Students will gain the knowledge, skills, and techniques to develop and evaluate programs in learning settings that range from schools to workplaces, museums to computer-based environments’”as well as other formal, informal and non-traditional educational settings. Graduates of the program will take key positions in corporations and private and public universities and schools; they will become designers, developers, and evaluators of educational technologies and learning environments as well as domain experts, learning technology policy-makers, or Chief Learning Officers.
The program integrates fundamental skills with project-based studio classes culminating in a final capstone project. It is distinct from the Learning Science track in the HCII PhD program, and, in particular, it is not designed as a feeder to that PhD program.

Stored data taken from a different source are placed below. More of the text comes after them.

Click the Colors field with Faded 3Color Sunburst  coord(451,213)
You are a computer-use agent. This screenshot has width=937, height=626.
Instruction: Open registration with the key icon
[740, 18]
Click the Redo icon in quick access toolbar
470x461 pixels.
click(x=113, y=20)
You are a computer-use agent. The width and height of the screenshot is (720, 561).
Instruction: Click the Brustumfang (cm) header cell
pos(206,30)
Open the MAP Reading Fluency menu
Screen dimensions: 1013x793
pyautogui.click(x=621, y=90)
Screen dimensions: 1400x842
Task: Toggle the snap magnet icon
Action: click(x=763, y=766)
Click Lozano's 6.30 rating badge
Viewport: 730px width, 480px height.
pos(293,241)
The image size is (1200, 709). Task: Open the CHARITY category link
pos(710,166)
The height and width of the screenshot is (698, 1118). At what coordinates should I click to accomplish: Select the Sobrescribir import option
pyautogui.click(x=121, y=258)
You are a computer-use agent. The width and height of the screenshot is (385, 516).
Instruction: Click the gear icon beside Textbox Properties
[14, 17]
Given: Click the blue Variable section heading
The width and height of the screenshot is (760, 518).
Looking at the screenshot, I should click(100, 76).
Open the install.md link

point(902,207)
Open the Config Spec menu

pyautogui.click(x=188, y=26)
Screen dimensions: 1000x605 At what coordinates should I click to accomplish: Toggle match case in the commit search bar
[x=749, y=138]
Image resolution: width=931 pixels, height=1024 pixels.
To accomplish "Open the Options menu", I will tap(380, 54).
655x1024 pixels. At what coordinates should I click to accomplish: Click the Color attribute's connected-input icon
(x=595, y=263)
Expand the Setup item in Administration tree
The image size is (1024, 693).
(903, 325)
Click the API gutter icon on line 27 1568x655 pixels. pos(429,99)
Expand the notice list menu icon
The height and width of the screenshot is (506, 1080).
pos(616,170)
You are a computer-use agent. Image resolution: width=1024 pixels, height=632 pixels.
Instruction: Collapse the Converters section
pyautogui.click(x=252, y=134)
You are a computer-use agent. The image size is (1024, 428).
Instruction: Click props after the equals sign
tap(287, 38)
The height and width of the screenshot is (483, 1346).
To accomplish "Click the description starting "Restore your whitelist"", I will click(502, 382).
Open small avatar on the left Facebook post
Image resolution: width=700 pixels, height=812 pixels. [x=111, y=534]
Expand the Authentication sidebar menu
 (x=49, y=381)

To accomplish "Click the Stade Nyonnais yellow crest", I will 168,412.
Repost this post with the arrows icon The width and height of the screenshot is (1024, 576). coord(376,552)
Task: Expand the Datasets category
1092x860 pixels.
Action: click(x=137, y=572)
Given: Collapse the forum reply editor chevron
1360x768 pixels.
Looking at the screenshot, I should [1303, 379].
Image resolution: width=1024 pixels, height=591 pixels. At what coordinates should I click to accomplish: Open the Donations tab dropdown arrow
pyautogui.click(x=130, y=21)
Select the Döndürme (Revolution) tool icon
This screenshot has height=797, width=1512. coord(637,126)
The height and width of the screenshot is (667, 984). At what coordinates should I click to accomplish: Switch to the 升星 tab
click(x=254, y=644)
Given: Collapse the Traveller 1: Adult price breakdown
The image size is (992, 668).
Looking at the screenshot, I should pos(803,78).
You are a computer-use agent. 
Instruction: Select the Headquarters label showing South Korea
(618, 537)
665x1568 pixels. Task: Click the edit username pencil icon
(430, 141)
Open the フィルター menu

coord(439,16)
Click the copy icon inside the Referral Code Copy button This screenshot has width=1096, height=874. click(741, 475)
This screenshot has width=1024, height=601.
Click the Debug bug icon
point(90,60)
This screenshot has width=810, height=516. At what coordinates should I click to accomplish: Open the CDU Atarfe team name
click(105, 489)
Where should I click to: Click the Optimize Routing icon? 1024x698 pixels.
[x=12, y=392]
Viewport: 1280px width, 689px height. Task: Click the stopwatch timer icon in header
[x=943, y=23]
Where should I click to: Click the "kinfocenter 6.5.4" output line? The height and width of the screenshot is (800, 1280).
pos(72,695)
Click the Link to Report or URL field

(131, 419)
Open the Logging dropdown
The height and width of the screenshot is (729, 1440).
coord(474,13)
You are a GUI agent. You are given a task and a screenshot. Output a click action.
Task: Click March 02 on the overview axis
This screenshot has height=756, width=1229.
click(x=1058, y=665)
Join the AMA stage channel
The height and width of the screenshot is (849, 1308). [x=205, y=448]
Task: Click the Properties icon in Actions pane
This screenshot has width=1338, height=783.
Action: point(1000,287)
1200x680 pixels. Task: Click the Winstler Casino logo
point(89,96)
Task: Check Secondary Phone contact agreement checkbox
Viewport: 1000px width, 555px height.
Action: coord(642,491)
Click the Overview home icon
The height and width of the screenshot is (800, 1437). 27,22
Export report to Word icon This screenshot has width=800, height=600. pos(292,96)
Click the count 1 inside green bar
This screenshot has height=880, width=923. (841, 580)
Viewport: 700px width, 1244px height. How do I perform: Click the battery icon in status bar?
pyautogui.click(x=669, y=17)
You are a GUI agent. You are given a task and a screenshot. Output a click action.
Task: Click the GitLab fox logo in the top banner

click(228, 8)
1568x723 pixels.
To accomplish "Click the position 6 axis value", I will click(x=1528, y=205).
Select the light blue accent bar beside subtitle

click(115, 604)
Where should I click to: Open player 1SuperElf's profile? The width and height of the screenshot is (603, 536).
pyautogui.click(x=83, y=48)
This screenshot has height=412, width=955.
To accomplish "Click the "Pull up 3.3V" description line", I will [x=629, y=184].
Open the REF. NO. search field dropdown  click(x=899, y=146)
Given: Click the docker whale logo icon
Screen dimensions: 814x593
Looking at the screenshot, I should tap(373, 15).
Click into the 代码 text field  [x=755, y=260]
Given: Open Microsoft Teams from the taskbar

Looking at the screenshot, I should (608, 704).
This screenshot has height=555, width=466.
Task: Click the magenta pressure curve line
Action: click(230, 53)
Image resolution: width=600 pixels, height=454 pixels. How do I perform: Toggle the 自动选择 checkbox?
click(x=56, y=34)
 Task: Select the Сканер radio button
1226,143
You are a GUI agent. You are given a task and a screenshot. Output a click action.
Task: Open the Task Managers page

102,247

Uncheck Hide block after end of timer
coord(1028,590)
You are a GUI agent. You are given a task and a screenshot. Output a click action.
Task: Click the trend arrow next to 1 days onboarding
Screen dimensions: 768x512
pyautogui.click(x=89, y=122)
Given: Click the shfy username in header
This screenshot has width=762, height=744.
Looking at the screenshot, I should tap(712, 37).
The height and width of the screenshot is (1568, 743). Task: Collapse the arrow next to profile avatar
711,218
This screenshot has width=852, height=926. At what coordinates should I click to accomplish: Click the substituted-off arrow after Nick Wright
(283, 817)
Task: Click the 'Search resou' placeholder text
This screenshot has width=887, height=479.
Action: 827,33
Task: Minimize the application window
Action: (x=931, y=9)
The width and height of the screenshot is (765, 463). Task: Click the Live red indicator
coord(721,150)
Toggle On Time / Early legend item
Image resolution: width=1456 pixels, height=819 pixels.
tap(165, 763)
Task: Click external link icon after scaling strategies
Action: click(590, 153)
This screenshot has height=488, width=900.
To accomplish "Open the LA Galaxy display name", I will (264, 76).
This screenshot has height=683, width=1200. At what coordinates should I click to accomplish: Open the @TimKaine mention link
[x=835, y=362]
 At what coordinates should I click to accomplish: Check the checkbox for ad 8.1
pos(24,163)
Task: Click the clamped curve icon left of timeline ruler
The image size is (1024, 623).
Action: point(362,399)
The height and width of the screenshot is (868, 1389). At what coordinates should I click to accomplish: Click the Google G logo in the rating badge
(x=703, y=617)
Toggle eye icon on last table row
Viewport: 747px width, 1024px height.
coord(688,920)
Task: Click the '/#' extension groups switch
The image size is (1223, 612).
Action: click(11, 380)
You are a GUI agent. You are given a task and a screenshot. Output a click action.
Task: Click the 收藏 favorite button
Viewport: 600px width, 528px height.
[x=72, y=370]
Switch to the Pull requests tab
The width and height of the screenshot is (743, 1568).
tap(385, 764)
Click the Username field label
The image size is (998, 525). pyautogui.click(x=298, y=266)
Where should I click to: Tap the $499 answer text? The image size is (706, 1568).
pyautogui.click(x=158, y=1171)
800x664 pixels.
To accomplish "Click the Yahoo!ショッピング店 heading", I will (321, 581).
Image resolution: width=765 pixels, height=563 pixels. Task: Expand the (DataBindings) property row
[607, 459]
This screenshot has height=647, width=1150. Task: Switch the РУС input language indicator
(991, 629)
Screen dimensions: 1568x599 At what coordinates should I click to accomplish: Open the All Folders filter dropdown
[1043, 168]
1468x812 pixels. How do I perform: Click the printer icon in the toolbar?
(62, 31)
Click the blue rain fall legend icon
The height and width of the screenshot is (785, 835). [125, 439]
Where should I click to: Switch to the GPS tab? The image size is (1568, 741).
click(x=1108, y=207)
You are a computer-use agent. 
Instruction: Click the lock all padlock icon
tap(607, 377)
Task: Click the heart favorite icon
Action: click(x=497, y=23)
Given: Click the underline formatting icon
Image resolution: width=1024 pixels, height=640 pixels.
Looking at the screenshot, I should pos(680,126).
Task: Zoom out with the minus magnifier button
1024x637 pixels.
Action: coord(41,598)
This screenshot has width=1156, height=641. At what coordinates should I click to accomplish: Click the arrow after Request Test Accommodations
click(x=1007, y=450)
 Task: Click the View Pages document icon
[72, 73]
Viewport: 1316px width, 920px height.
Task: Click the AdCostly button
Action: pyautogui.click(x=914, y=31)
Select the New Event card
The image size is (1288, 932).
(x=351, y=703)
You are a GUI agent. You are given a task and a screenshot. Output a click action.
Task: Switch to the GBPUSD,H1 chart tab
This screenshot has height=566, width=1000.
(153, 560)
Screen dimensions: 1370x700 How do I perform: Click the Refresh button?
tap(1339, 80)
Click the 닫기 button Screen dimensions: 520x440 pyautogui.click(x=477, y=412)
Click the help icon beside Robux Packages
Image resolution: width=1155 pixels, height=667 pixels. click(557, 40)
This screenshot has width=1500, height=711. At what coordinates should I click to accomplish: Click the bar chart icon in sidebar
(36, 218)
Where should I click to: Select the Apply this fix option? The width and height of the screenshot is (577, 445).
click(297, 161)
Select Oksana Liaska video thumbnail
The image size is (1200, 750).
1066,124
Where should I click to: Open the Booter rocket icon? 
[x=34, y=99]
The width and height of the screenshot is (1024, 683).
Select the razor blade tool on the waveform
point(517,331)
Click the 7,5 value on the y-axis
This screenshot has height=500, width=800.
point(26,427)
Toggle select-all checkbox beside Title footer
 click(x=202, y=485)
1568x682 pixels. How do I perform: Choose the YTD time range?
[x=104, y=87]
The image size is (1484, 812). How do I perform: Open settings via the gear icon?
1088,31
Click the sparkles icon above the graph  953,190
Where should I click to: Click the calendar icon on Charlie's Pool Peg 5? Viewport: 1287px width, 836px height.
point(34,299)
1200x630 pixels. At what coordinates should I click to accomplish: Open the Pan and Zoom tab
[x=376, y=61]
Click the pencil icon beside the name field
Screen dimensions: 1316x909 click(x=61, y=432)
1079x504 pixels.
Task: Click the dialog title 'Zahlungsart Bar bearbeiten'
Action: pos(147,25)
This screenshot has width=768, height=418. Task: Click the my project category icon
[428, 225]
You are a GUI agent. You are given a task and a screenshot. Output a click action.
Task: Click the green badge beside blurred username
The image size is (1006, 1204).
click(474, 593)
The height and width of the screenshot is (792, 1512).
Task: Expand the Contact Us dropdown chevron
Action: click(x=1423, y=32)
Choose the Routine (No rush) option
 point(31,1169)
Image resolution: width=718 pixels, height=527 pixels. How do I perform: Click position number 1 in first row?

Upon completion of the Masters in Educational Technology and Applied Learning Science, graduates will:
Be able to design, develop, and implement advanced educational solutions that make use of state-of-the-art technologies and methods such as artificial intelligence, machine learning, language technologies, intelligent tutoring systems, educational data mining, tangible interfaces.
Understand how these technologies can be applied to engineer and implement innovative and effective educational solutions.
Understand cognitive and social psychology principles relevant to research-informed instructional design.
Have skills for instructional and interaction design needed to create solutions that not only enhance learning, but are also desirable.
Understand the role of and have skills in using psychometric and educational data mining methods in evaluating and improving educational solutions
Be able to develop continual improvement programs that employ ‘in vivo’ experiments and educational data mining to reliably identify best practices and opportunities for change.